How to complete this task.
Please output the records below word for word, from the line with "Describe the element" up to and including the line with "at that location.", without the pictures.

** Opening The data block **

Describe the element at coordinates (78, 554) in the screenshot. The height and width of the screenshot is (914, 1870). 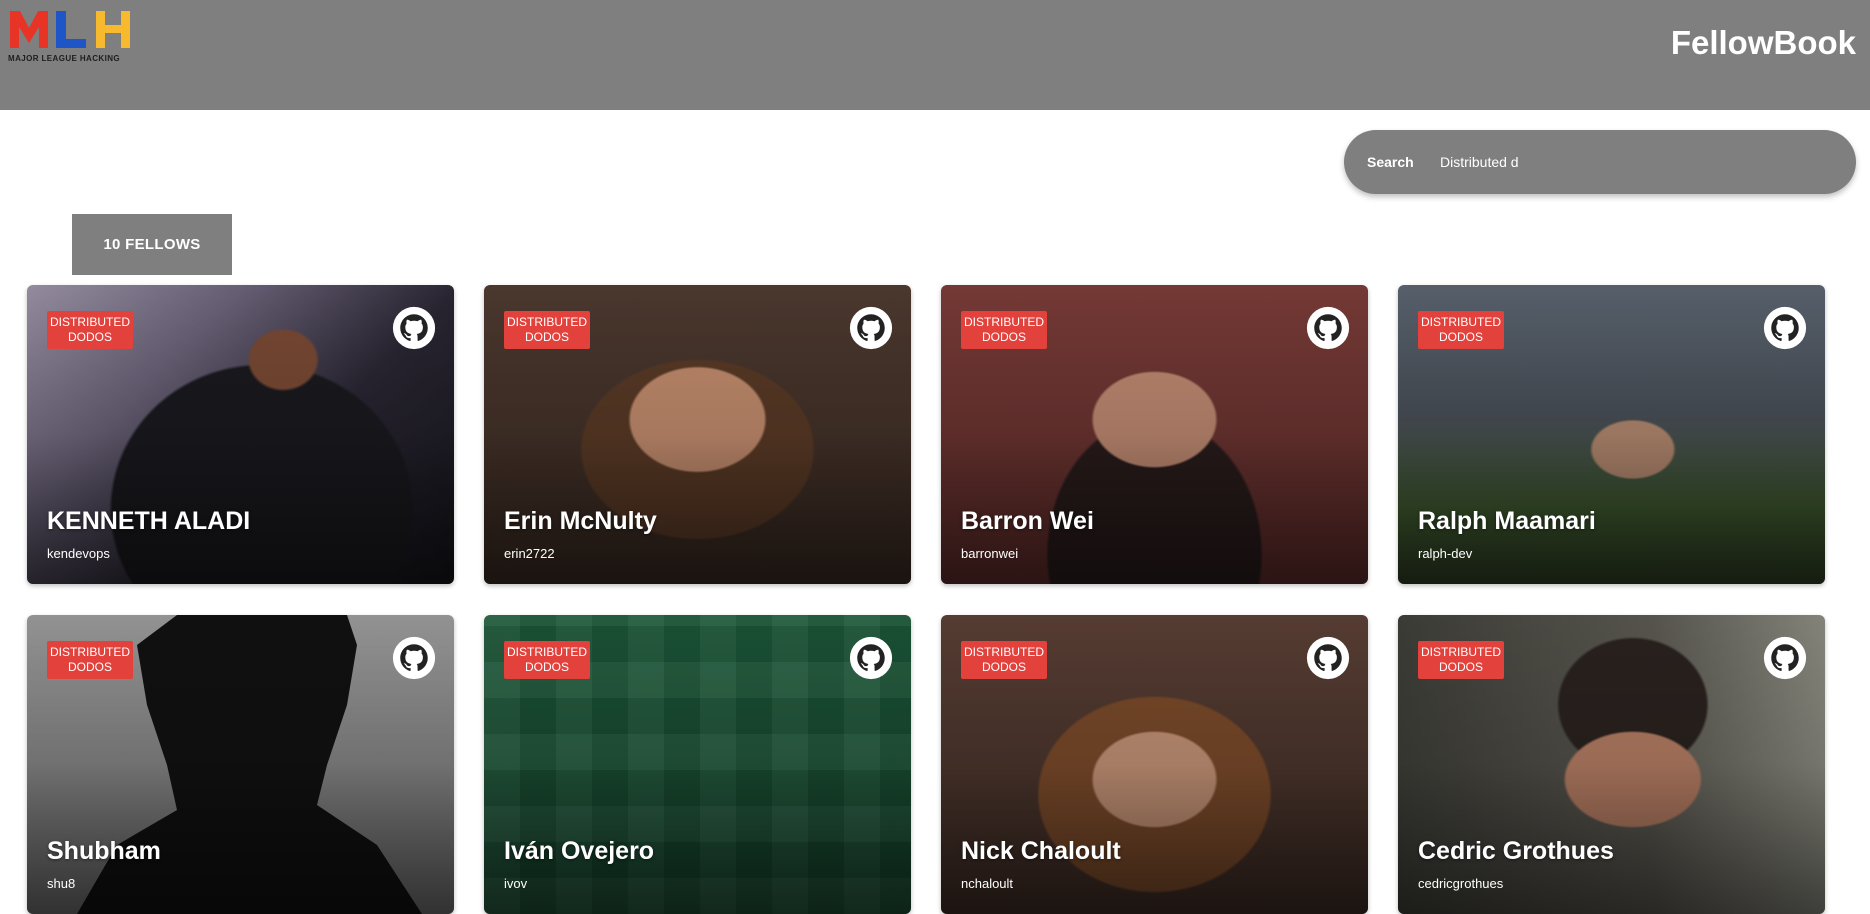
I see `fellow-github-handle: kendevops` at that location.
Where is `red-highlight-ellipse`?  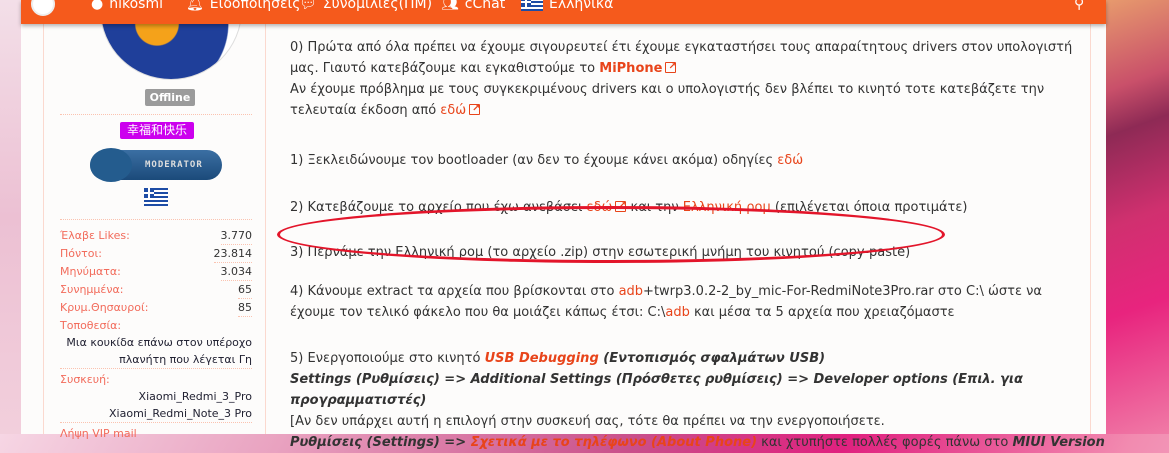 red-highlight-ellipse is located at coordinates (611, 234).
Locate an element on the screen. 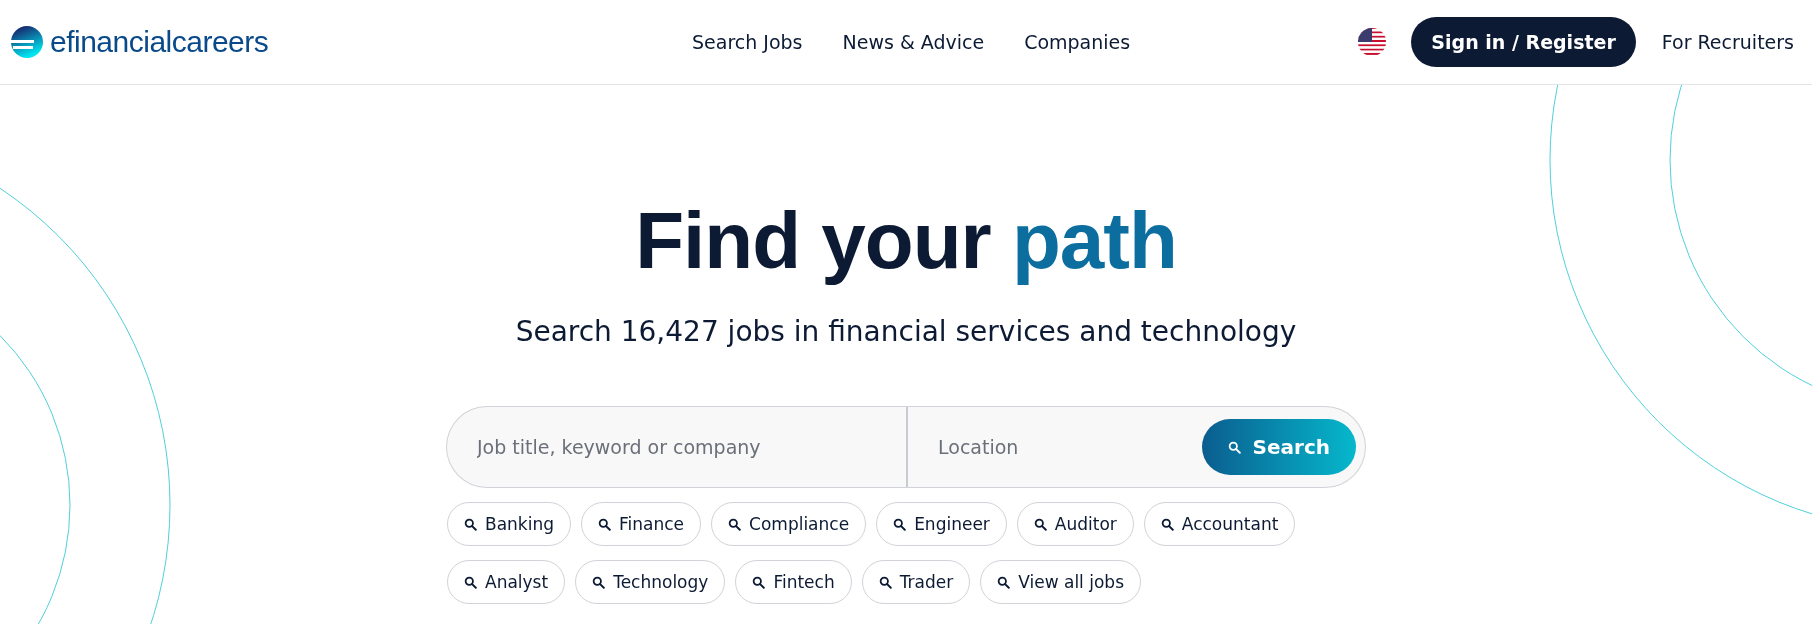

** Closing The data block **
** Opening The data block **

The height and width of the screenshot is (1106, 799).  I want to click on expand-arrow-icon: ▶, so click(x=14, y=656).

** Closing The data block **

Task result.
Describe the element at coordinates (78, 554) in the screenshot. The height and width of the screenshot is (914, 1870). 
I see `fellow-github-handle: kendevops` at that location.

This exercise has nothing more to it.